-- Records to process --
──────────────────────────────
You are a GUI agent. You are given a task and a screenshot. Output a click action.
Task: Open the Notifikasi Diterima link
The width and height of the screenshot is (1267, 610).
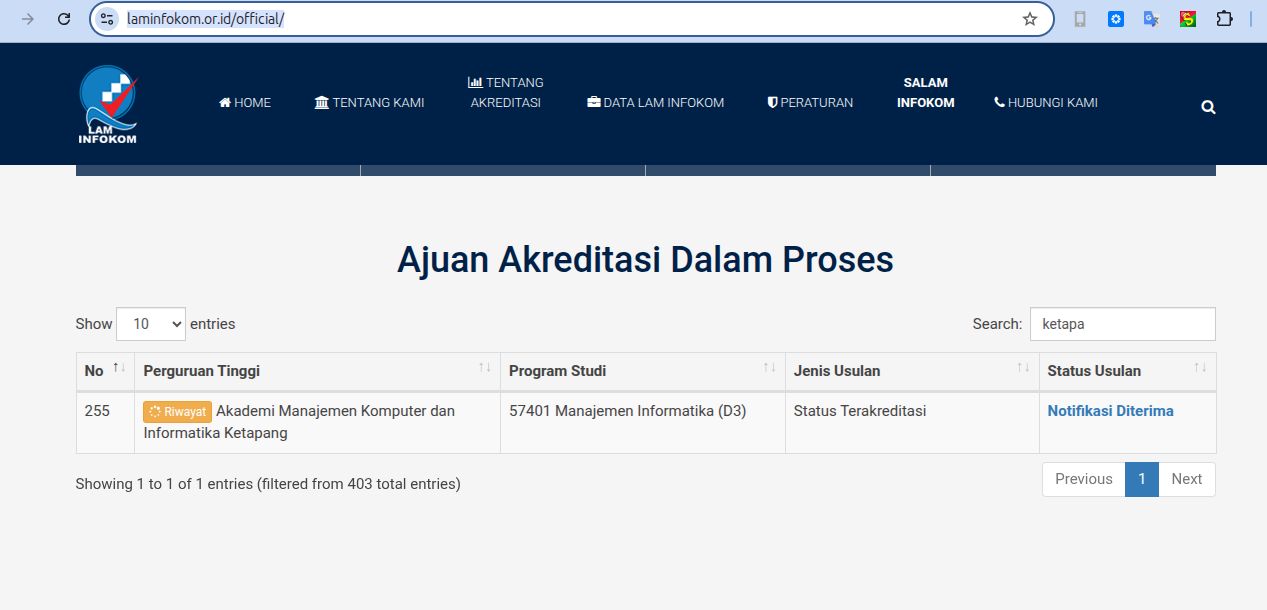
──────────────────────────────
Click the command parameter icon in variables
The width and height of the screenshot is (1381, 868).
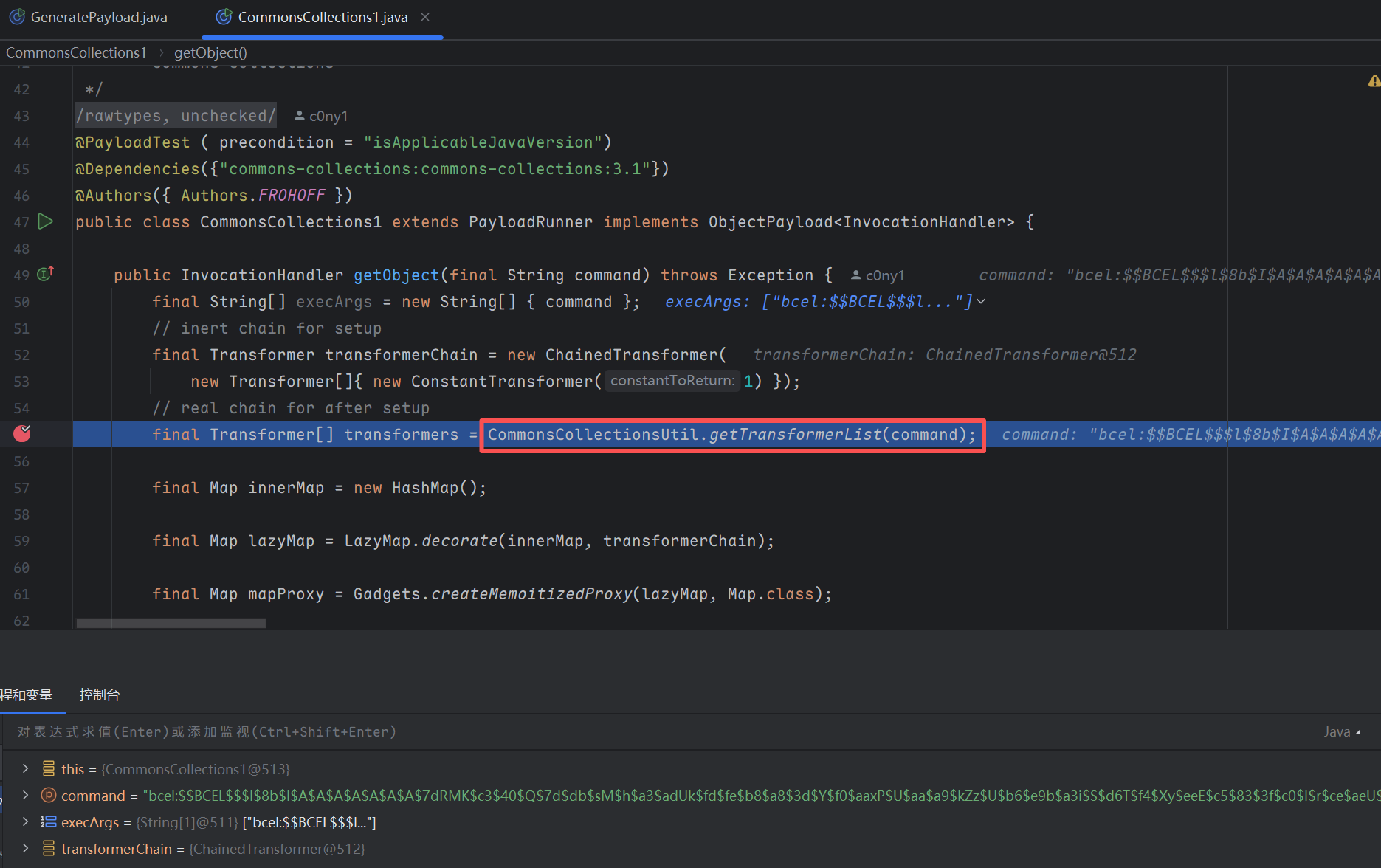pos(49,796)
──────────────────────────────
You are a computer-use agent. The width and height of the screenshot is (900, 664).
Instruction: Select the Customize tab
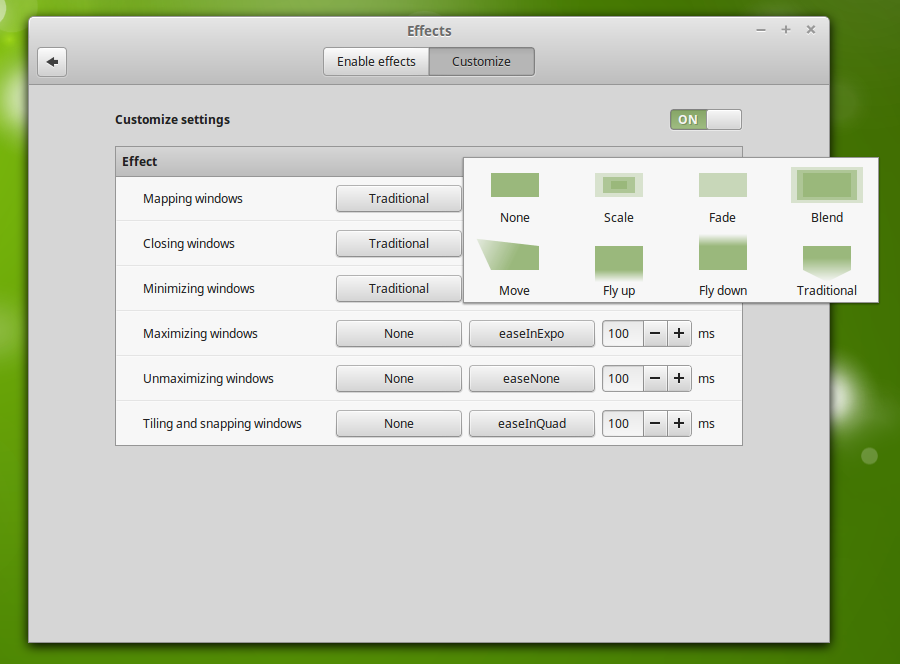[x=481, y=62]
──────────────────────────────
-- What needs to be done --
Reproduce verbatim the lines of the records from the line containing "Click the command parameter icon in variables" up to and including the line containing "pos(49,796)", omitting the pictures from your answer.

-- Response to this exercise --
Click the command parameter icon in variables
The width and height of the screenshot is (1381, 868).
pos(49,796)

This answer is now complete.